There is another angle to Trump’s lawsuit: As he took Maher to court, Trump rejected the idea that Maher may simply have been joking when he made the offer. “I don’t think he was joking. He said it with venom,” Without directly saying so, this talk about ‘venom’ seems to hint at ‘malice’ on the part of Maher. An accusation that somebody made a statement or did something with malice likely would be more relevant and even helpful in a different lawsuit than a breach of contact claim. Because of this, one just might wonder why Trump did not choose to sue Maher for something like defamation instead of breach of contract. By the way, Trump presented his birth certificate in an attempt to show that Maher’s statement was false. And we note that a false statement that hurts someone’s reputation is the whole point of a defamation claim. Plus, as a billionaire with huge financial interests in the business arena, the money he can recover against someone who has damaged his ‘reputation’ would be a lot more than $5million. After all, defaming a billionaire like Trump is not like defaming a cabbie or a janitor.

So, why didn’t he sue for defamation instead? Well, apparently because Trump is smart or at least his lawyers are. To be sure, whatever his odds of winning his present breach of contract claim against Maher, his odds of winning a defamation claim against the comedian are even longer. Much longer indeed! A defamation claim against a comedian for what he said on another comedian’s talk show will quickly be consumed by much legal wrangling and bombast over the First Amendment and free speech. Long story short, between the notion that Trump is a ‘public figure’ and other matters that the free speech law concerns itself with, such a messy fight will most likely end up as a losing proposition for him.

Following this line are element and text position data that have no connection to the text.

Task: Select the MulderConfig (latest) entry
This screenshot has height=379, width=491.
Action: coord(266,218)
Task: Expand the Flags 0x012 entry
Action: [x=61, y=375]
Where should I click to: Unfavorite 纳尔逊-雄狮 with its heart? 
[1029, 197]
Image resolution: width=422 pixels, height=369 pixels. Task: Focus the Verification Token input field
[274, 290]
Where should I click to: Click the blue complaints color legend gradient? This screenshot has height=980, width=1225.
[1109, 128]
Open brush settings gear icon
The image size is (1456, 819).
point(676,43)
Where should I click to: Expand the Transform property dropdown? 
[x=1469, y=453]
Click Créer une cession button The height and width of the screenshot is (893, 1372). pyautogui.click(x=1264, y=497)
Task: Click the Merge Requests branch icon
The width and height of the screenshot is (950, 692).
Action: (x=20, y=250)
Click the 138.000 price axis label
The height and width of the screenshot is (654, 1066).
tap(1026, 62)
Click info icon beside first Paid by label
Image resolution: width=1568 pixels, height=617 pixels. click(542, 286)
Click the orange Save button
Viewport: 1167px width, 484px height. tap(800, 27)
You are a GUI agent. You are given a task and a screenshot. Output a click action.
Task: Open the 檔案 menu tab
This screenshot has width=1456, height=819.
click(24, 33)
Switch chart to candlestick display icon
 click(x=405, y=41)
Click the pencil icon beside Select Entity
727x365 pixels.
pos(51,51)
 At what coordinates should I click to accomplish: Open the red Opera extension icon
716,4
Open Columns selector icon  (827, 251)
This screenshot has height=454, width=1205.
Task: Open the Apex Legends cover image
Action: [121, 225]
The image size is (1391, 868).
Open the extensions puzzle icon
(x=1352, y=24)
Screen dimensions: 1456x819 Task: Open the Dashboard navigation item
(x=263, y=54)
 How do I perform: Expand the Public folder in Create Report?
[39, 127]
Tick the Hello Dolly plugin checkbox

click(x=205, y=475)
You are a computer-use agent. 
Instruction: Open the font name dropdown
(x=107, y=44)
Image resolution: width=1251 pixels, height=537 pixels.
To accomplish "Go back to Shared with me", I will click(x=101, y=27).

In a defamation kind of situation, either Maher’s statement will be found to be a mere joke or parody, given the ‘context’ in which it was made, or it would be considered as a mere statement of opinion rather than fact. One way or the other the result will be the same for Trump – a defeat! Yet, for all the talk about ‘context,’ the law as they often say, remains ‘an ass’ and one can imagine a situation where something that a comedian says even on a talk show can still get him in trouble in a courtroom. For one thing, there is always that old principle that ‘a person is not allowed to murder another’s reputation in jest.’ But that’s not the situation we have in this lawsuit, it seems.

Well, in life, it is said that you win some and you lose some and Trump certainly had a big win in that defamation case against Miss Pennsylvania. But there are real differences between the case he won against the beauty queen and any possible defamation case that he could bring against the comedian here. The biggest difference is that the beauty queen made a statement of fact that the pageant was rigged, which turned out to be a false statement. It is awfully easy to imagine the serious damage that such a rather ill-advised statement can cause to the reputation of both the Trump Organization and the competition itself. Consider the context of the two statements: The Miss USA Competition is a serious event where folks win money, careers are made, role models emerge and media interest is high. On the other hand, Maher is a comedian who likely was merely grandstanding or bloviating on another comedian’s talk show, a program which opens every weeknight with a traditional stand-up monologue. The two scenarios are vastly different from one another.

In the end, Maher most probably won’t end up paying $5 million on Trump’s breach of contract case. But between paying his lawyers and going to court in this lawsuit, perhaps Maher has ‘picked on the wrong marine’ and has made a joke that will bring him an unexpected hassle. Despite his likely defeat in this case, The Donald is a tough customer who plays hard ball whenever the whistle is blown in any fight. From all indications, he will not be in any position in the present lawsuit to teach the comedian the kind of ‘expensive lesson’ (as he put it) that he taught the beauty queen. Yet, at the end of the day, he likely will have made his point with his lawsuit – a move that some have angrily denounced as an outrageous attack on comedy.